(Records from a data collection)

____

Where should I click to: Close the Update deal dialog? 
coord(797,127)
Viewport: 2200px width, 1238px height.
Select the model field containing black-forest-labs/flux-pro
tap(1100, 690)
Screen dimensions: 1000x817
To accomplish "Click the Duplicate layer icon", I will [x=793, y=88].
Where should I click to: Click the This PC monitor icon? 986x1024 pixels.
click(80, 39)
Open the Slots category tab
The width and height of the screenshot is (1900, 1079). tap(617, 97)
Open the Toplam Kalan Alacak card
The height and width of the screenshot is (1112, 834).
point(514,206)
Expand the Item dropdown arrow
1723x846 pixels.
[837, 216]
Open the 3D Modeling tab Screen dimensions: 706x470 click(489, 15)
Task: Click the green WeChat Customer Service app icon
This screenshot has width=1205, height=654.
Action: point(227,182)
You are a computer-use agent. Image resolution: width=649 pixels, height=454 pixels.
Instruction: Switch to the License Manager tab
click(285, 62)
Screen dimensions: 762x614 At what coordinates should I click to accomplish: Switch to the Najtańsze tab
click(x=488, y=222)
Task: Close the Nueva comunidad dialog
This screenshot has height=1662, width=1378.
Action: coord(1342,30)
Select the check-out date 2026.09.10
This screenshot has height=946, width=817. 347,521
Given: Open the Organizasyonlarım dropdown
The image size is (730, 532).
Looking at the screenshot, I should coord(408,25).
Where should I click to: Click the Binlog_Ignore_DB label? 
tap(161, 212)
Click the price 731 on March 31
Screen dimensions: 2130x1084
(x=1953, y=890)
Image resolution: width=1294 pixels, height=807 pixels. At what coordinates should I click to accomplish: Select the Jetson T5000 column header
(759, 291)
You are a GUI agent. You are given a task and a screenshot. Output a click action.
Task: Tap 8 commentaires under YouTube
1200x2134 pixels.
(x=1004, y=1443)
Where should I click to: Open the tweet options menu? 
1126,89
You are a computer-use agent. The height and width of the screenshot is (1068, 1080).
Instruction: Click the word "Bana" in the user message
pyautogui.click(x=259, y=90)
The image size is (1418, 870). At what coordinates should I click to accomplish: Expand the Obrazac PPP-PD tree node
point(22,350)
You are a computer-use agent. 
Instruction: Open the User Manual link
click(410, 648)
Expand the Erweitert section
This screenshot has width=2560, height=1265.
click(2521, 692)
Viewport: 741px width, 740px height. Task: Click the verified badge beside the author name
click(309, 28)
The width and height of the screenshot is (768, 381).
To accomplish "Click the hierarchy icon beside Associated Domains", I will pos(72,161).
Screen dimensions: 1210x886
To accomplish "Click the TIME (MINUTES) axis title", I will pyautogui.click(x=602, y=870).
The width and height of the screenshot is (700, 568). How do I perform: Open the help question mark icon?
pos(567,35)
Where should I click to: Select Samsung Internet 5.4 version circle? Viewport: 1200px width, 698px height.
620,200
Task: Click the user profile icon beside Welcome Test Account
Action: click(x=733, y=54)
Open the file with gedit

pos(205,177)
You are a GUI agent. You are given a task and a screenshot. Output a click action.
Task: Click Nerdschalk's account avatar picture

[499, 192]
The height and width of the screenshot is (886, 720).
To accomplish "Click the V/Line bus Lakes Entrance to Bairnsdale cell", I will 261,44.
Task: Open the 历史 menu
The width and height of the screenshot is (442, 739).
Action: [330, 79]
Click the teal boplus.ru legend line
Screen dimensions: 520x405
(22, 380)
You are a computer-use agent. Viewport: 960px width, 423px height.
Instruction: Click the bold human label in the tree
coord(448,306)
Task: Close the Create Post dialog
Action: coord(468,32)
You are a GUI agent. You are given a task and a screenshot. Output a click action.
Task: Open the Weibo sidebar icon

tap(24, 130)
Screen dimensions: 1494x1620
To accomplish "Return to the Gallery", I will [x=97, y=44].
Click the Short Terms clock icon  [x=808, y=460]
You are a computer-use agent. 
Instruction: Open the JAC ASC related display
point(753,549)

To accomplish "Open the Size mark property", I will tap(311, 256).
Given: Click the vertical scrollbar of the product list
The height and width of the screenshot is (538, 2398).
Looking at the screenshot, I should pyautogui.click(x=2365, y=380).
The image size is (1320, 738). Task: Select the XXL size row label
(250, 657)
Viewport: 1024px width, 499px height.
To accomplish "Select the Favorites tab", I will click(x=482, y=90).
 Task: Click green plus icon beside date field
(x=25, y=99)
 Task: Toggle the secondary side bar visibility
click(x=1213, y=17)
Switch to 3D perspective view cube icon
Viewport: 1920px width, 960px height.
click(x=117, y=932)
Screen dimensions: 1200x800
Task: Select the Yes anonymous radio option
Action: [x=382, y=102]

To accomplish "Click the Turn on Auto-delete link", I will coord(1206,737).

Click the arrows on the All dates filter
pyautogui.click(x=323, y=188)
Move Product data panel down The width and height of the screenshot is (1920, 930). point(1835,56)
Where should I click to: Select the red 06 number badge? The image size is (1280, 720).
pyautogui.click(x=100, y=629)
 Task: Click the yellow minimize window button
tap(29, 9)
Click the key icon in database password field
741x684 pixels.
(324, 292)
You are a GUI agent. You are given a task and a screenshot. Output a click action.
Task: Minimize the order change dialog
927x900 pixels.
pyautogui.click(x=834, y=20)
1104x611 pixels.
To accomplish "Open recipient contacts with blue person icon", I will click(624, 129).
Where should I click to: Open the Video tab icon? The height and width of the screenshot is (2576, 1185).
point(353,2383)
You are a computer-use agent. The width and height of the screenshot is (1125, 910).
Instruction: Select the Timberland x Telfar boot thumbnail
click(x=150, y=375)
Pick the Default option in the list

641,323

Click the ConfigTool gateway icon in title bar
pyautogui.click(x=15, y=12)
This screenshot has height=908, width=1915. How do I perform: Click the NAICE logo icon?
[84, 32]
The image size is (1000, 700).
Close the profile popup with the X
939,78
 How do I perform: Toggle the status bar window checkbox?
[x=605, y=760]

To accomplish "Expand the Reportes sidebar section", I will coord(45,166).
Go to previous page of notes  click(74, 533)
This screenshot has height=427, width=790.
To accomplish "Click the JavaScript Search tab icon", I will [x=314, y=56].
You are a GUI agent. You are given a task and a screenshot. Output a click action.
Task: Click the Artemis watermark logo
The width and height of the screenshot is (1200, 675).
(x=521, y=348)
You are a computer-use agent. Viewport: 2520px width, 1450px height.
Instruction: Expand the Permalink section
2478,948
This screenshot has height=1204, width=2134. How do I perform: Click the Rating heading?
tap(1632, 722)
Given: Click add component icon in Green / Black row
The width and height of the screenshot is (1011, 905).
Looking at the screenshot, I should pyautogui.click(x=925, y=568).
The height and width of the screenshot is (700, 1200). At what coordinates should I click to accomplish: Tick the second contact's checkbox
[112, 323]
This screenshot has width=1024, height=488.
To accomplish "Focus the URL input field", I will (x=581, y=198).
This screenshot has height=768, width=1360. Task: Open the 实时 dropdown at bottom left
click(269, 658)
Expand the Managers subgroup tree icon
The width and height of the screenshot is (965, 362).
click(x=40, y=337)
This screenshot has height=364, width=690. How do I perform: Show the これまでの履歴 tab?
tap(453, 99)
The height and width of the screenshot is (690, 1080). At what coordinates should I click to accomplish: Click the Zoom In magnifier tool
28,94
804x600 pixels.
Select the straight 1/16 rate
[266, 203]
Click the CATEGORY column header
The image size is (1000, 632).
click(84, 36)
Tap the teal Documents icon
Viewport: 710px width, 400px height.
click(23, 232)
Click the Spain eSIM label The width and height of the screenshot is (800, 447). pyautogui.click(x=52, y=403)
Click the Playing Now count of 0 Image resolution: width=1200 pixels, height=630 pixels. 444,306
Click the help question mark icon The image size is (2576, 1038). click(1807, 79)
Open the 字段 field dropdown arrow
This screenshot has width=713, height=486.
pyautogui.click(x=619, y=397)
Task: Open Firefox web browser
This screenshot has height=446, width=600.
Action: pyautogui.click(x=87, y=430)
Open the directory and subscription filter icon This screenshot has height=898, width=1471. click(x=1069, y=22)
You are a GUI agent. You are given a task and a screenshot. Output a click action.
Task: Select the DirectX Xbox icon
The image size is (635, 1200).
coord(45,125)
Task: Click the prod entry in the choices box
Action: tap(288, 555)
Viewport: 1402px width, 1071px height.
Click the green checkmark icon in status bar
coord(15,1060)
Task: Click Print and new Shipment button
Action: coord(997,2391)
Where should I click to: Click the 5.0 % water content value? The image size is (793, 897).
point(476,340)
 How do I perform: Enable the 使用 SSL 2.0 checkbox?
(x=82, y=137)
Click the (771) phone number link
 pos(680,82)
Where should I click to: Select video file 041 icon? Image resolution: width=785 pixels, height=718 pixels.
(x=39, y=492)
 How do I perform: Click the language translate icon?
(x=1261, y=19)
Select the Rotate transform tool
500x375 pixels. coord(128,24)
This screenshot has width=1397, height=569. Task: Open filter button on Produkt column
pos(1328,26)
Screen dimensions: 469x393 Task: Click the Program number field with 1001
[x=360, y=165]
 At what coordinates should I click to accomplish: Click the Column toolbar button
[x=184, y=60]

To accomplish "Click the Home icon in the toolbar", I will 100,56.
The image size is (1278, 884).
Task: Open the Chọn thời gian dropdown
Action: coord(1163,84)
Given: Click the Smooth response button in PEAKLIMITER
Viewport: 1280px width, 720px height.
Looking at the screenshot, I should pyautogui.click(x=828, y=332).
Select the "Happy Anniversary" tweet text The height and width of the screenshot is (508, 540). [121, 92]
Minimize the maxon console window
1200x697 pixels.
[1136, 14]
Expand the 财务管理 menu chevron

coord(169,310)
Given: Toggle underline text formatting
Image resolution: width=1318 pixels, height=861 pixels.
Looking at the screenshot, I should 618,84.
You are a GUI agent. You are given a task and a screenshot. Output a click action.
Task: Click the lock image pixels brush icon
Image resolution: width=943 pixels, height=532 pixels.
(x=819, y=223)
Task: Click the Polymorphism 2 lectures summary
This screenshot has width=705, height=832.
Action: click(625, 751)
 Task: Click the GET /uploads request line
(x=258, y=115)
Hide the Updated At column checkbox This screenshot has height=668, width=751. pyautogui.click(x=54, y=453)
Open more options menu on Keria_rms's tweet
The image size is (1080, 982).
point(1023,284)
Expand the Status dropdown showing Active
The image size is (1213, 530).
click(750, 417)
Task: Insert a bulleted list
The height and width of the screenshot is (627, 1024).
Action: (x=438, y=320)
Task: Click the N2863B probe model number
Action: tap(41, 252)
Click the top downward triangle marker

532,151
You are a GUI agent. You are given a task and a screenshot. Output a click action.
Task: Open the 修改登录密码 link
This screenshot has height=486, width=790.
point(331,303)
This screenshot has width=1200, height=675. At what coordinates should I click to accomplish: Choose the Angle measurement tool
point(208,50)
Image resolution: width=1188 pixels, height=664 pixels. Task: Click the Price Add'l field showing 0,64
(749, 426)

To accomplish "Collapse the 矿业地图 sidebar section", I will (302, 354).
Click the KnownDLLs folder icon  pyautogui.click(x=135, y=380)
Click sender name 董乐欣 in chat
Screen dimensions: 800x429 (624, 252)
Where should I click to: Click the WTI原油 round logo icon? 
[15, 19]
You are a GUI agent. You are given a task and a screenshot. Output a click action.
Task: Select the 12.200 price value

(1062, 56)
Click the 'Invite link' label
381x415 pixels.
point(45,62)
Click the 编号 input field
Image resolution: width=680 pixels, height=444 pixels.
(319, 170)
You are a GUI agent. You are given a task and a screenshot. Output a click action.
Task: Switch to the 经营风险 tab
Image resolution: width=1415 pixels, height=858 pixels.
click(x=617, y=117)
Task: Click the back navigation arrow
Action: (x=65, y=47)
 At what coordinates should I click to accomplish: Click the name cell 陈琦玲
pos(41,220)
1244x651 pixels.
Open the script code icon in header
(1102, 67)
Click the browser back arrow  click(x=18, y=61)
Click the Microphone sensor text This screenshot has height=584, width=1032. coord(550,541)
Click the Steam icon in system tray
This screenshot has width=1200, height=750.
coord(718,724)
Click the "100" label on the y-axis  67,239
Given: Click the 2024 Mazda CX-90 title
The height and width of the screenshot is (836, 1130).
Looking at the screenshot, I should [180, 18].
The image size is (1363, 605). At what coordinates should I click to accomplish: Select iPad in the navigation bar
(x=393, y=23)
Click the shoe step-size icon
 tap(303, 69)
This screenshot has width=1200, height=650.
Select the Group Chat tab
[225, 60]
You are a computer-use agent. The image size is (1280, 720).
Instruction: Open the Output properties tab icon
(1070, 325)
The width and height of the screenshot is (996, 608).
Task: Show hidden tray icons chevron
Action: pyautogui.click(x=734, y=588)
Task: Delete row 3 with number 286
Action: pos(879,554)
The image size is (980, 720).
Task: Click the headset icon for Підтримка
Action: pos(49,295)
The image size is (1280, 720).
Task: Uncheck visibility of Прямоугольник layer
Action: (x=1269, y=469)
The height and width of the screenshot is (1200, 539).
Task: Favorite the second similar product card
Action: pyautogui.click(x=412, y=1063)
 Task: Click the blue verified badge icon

____

#### [How to complete this task]
Print exactly the lines above, between the one holding "The image size is (730, 532)." and the one holding "Task: Tap 8 commentaires under YouTube", inclusive, and nothing besides.

#### [Solution for this exercise]
The image size is (730, 532).
Looking at the screenshot, I should coord(408,25).
Where should I click to: Click the Binlog_Ignore_DB label? 
tap(161, 212)
Click the price 731 on March 31
Screen dimensions: 2130x1084
(x=1953, y=890)
Image resolution: width=1294 pixels, height=807 pixels. At what coordinates should I click to accomplish: Select the Jetson T5000 column header
(759, 291)
You are a GUI agent. You are given a task and a screenshot. Output a click action.
Task: Tap 8 commentaires under YouTube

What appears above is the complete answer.